What to do: Reproduce word for word everything below, from the line containing "Locate an element" down to the end of the material, omitting the pictures.
↓
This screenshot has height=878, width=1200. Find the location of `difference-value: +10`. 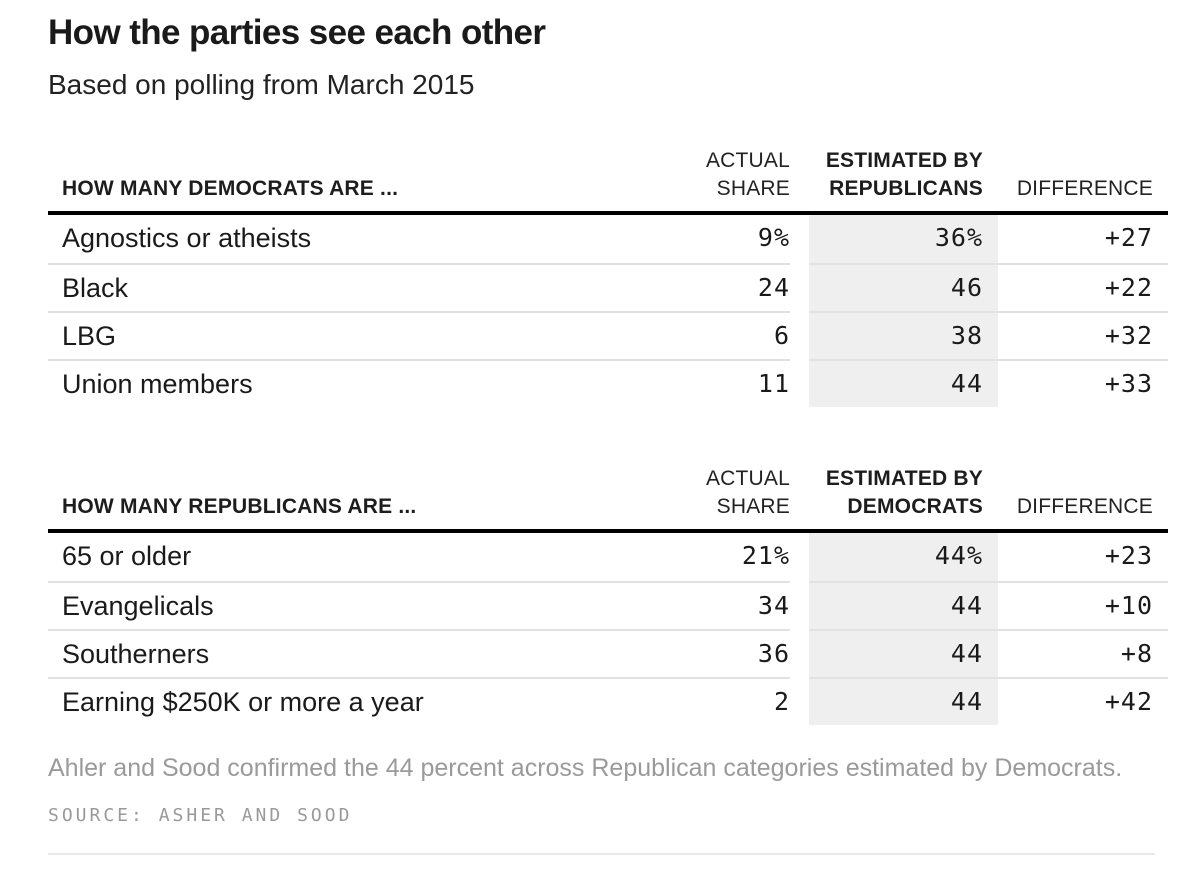

difference-value: +10 is located at coordinates (1083, 605).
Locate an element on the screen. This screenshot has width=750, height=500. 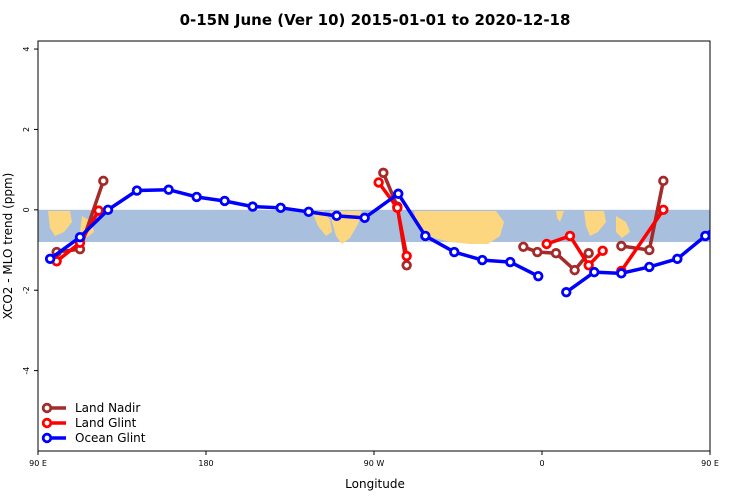
x-axis: 90 E 180 90 W 0 90 E is located at coordinates (374, 460).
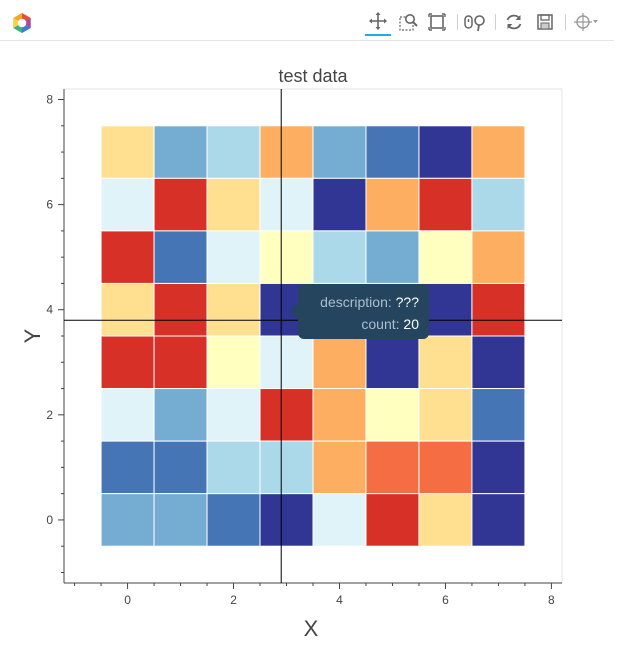  What do you see at coordinates (50, 520) in the screenshot?
I see `y-tick-label: 0` at bounding box center [50, 520].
↑
Expected output:
Locate an element on the screen. This screenshot has width=750, height=500. 
x-axis: 90 E 180 90 W 0 90 E is located at coordinates (374, 460).
  What do you see at coordinates (50, 520) in the screenshot?
I see `y-tick-label: 0` at bounding box center [50, 520].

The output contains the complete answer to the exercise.